> PROVIDED MATERIAL:
——

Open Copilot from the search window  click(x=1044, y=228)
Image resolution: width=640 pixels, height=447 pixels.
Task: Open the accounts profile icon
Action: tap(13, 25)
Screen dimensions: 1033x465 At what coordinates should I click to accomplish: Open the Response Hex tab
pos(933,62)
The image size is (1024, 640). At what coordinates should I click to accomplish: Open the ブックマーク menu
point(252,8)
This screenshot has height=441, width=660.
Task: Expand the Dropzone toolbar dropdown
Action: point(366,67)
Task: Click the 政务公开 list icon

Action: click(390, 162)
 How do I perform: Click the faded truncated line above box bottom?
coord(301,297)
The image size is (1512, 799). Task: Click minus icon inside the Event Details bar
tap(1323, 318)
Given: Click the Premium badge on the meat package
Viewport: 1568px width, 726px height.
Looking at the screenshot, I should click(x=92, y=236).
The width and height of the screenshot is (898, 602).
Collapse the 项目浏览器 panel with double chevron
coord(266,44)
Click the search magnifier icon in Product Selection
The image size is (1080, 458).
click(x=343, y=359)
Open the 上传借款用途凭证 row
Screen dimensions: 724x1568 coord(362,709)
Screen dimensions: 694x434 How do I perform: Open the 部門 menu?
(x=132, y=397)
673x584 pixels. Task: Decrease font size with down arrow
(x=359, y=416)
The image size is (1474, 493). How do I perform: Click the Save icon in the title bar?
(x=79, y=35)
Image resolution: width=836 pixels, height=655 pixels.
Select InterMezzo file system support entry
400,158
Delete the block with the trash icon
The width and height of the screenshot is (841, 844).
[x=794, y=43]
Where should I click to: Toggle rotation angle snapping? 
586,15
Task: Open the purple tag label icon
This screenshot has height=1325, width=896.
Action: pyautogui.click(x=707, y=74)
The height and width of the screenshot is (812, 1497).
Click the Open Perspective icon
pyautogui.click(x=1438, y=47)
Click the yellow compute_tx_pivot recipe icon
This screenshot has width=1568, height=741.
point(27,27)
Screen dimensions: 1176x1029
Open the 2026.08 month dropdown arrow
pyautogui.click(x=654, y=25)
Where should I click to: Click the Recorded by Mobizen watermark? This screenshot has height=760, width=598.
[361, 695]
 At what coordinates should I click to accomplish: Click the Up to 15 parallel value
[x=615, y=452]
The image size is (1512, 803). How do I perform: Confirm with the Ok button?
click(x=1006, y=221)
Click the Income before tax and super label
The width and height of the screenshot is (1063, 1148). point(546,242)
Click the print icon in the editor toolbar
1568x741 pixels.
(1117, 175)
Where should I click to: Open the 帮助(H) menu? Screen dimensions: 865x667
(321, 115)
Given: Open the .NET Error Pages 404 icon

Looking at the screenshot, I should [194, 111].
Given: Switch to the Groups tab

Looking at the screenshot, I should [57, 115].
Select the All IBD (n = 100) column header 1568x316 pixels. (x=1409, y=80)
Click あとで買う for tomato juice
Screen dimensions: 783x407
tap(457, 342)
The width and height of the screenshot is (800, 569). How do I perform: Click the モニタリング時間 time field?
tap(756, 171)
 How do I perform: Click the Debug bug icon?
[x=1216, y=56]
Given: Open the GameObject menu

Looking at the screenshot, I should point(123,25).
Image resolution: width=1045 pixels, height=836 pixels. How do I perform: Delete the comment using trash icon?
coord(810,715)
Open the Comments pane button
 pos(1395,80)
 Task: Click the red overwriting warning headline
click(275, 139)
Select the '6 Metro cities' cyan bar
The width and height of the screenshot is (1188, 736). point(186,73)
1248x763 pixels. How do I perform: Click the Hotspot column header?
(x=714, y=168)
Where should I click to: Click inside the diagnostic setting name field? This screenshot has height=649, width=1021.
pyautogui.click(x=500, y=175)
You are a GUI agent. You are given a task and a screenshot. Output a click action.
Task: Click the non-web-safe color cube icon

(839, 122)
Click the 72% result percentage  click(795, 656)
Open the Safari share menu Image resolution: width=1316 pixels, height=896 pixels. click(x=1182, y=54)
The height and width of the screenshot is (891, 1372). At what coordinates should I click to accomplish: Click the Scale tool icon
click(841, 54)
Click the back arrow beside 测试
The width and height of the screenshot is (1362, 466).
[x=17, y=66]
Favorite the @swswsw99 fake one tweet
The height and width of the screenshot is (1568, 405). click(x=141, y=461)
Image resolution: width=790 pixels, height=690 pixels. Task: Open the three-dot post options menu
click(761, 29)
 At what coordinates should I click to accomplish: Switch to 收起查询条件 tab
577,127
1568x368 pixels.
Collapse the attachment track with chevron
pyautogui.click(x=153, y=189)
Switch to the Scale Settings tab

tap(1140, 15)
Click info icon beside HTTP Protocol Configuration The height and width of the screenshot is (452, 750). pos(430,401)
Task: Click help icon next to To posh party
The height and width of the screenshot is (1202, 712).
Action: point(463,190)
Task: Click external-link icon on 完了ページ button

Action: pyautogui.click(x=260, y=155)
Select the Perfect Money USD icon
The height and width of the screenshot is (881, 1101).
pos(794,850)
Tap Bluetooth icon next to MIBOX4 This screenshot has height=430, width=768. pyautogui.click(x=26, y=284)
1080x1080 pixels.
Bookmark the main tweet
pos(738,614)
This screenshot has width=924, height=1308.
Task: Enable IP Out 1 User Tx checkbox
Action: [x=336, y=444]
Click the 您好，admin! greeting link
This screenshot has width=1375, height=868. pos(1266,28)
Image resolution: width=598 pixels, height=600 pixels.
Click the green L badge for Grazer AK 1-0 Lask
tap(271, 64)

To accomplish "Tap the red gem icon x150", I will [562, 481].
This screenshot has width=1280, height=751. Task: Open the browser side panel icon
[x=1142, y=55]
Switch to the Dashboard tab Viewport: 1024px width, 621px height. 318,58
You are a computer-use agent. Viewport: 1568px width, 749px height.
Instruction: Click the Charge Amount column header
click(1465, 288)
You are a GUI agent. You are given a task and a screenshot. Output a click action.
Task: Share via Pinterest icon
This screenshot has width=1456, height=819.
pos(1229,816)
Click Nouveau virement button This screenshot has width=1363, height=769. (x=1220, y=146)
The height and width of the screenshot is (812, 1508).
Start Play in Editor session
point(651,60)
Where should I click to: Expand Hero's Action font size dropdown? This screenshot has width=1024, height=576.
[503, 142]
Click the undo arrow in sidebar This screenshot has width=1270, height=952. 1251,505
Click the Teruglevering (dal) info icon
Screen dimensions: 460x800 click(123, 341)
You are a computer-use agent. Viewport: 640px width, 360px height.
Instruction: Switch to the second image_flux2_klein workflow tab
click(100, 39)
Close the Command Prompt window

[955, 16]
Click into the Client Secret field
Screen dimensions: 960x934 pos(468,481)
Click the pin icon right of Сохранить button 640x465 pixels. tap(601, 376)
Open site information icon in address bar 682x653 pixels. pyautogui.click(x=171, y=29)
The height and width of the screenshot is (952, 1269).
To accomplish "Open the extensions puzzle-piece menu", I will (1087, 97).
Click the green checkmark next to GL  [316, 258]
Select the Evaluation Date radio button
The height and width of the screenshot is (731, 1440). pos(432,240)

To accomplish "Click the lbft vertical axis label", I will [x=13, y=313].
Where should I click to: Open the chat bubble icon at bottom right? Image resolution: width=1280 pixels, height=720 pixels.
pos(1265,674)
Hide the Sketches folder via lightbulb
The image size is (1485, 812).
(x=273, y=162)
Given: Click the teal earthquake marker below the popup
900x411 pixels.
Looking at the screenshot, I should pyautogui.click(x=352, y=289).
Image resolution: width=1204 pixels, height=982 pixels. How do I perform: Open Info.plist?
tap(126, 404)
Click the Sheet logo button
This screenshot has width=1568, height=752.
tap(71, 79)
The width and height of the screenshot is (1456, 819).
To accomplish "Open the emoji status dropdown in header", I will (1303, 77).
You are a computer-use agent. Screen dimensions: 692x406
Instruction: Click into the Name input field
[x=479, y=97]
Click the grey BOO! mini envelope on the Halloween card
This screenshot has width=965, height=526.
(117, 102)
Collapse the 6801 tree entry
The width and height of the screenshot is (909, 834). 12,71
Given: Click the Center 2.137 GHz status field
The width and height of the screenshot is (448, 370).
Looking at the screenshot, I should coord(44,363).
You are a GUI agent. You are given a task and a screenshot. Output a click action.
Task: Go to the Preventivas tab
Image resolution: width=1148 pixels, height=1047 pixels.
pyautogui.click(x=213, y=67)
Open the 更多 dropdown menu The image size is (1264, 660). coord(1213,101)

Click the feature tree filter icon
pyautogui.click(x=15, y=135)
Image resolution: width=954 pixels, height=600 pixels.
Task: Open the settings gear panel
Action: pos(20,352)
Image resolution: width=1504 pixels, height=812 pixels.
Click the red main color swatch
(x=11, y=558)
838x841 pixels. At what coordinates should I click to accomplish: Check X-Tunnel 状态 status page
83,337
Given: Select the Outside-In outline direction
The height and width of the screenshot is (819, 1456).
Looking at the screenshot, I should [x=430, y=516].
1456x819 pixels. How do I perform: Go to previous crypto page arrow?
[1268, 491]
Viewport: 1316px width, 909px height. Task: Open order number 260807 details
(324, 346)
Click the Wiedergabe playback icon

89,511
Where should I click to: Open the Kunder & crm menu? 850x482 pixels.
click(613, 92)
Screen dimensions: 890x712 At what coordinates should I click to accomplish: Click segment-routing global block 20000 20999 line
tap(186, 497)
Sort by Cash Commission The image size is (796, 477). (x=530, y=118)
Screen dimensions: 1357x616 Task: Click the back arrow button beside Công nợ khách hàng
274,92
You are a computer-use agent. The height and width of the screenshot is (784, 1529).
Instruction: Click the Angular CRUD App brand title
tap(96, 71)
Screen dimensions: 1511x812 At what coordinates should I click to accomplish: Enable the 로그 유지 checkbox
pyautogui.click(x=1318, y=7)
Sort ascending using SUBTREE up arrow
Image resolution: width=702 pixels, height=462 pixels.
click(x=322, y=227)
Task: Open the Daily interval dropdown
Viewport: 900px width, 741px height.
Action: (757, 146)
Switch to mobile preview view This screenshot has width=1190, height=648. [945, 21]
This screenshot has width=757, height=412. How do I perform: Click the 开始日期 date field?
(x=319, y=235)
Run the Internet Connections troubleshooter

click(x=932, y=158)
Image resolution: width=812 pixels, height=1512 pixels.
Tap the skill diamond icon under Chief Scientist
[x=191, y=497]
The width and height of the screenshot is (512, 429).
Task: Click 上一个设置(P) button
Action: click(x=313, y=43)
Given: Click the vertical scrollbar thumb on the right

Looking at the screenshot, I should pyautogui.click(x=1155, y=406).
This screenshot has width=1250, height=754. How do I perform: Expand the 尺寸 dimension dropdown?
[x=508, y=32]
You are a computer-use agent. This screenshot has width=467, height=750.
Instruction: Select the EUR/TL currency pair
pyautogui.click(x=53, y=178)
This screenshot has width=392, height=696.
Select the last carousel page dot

——

> INSTRUCTION: Transcribe the records verbatim, from the start through the line containing "pyautogui.click(x=654, y=25)", inclusive.

> SOLVED EXERCISE:
Open Copilot from the search window  click(x=1044, y=228)
Image resolution: width=640 pixels, height=447 pixels.
Task: Open the accounts profile icon
Action: tap(13, 25)
Screen dimensions: 1033x465 At what coordinates should I click to accomplish: Open the Response Hex tab
pos(933,62)
The image size is (1024, 640). At what coordinates should I click to accomplish: Open the ブックマーク menu
point(252,8)
This screenshot has height=441, width=660.
Task: Expand the Dropzone toolbar dropdown
Action: point(366,67)
Task: Click the 政务公开 list icon

Action: click(390, 162)
 How do I perform: Click the faded truncated line above box bottom?
coord(301,297)
The image size is (1512, 799). Task: Click minus icon inside the Event Details bar
tap(1323, 318)
Given: Click the Premium badge on the meat package
Viewport: 1568px width, 726px height.
Looking at the screenshot, I should click(x=92, y=236).
The width and height of the screenshot is (898, 602).
Collapse the 项目浏览器 panel with double chevron
coord(266,44)
Click the search magnifier icon in Product Selection
The image size is (1080, 458).
click(x=343, y=359)
Open the 上传借款用途凭证 row
Screen dimensions: 724x1568 coord(362,709)
Screen dimensions: 694x434 How do I perform: Open the 部門 menu?
(x=132, y=397)
673x584 pixels. Task: Decrease font size with down arrow
(x=359, y=416)
The image size is (1474, 493). How do I perform: Click the Save icon in the title bar?
(x=79, y=35)
Image resolution: width=836 pixels, height=655 pixels.
Select InterMezzo file system support entry
400,158
Delete the block with the trash icon
The width and height of the screenshot is (841, 844).
[x=794, y=43]
Where should I click to: Toggle rotation angle snapping? 
586,15
Task: Open the purple tag label icon
This screenshot has height=1325, width=896.
Action: pyautogui.click(x=707, y=74)
The height and width of the screenshot is (812, 1497).
Click the Open Perspective icon
pyautogui.click(x=1438, y=47)
Click the yellow compute_tx_pivot recipe icon
This screenshot has width=1568, height=741.
point(27,27)
Screen dimensions: 1176x1029
Open the 2026.08 month dropdown arrow
pyautogui.click(x=654, y=25)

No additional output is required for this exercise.